But we spent those 6 days waiting by ourselves. There was some anxiety, but mostly love, enjoying our new baby and coming to face the possibility that we might be in for more than we had planned. I know I spent lots of time talking with God. It might be better termed begging and pleading for him to make that test be "normal". I cried some, but couldn't cry as much as it felt like I should. I did not spend one minute on the computer searching for anything on DS. I clung to the fact that one of the physical markers for DS is also present in Travis. (And he doesn't have DS.) And mostly I waited, and wondered if anyone else could see what we had seen. But those 6 days. Not ones I want to do again.
Here's what I think I would say to someone who is waiting: Spend the time getting to know God. He will be your very best strength and ally. He is trustworthy. He knows all your fears and doubts, so telling him won't be shocking. He is faithful and what he has promised to do, he will do! Check out those promises in the Bible. If you cannot see God for the enormity of the situation, then look to where you saw him last. He's the same. The same way he worked and moved in other places, he is aching to do more of the same, if we let him. And if you can't seem to remember the last time you have seen God, then ask a friend. Ask me if you can't find anyone else who can tell you stories of the wonders God can do. I have tried to write of the amazing ways God works, and I hope that is clear. And the other thing I would recommend is to find someone who will just be with you. There is nothing a friend can say that will make the time go any faster, or any better. Just acknowledging how hard this is, and then listening to whatever the person wants to say. I don't think I would have said anything. But having someone to cry with and wipe my tears on would be enough.
If the test comes out negative? Wonderful! Just consider what God wanted you to show you through this time of waiting, and don't allow the lessons to pass unlearned. There is a point to everything. Sometimes more than one, and sometimes not just for the person going through it.
And if the test comes out with DS? I would say that while it's not what you thought it would be when you had your sweet baby, it's also not what you are thinking now.
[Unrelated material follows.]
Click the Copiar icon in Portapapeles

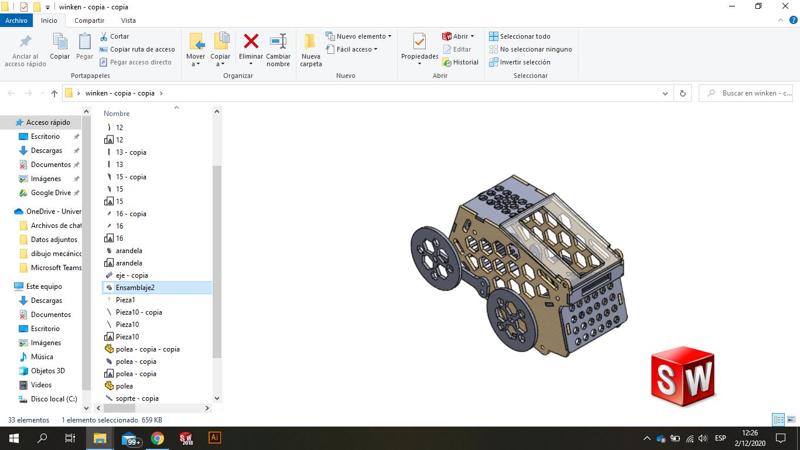coord(60,41)
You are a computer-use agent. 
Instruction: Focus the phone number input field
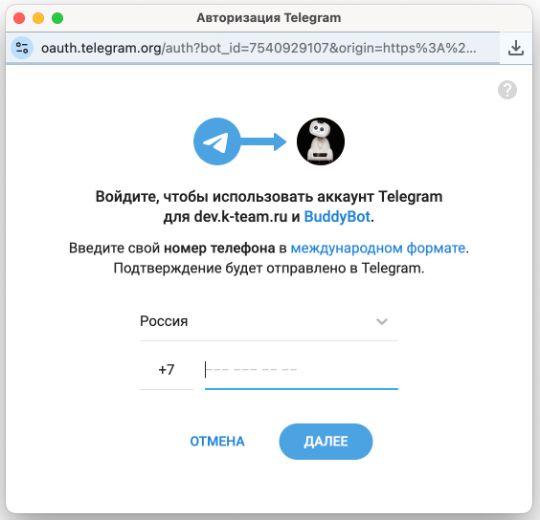[x=301, y=371]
Thoughts of children mocking our son and him having to ride the "short bus" to school were all that we could imagine at first. It's some major grieving that has to happen, and it's not something that passes and never returns. There are always moments of whistfully hoping things could have been different. But there is also promise and joy. It's not "going to be okay", but you will survive. And soon, you will thrive. But don't get too far ahead of yourself. Take one day at a time. Don't let worry consume you. And above all, enjoy the precious gift God had given you.
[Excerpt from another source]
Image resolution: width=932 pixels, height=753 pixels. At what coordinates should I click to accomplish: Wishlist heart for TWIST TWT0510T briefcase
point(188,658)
At this point, I can barely see the screen through my tears. Like I said, there are moments in which I desperately wish things could be different, but they pass more quickly each time. I don't know who Justin would be without DS, and I love my little boy fiercely. His joy bubbles over and he is enchanting and captivating to all he encounters. He can bring me to the highest of heights and to the depths of frustration in a heartbeat. He is definitely the little boy I never knew I needed. This isn't going to be a comfort to you while you are waiting. I am speaking with only 15 months experience. That is just a drop in the bucket of Justin's life. I certainly don't know it all, but I know how raw the emotions can be. But I also live each day knowing that it's not me who has to do it all, and I lean on God for the strength to carry me when I have nothing left.
1 comment:
Sweet Danielle, you are an awesome testimony to God's love and to the power of faith and prayer. I know this is not the road you saw for yourself. But, it is the road God saw for you. You are handling it beautifully. I admire your strength, courage, and ability to look to God and see the positive in ALL things!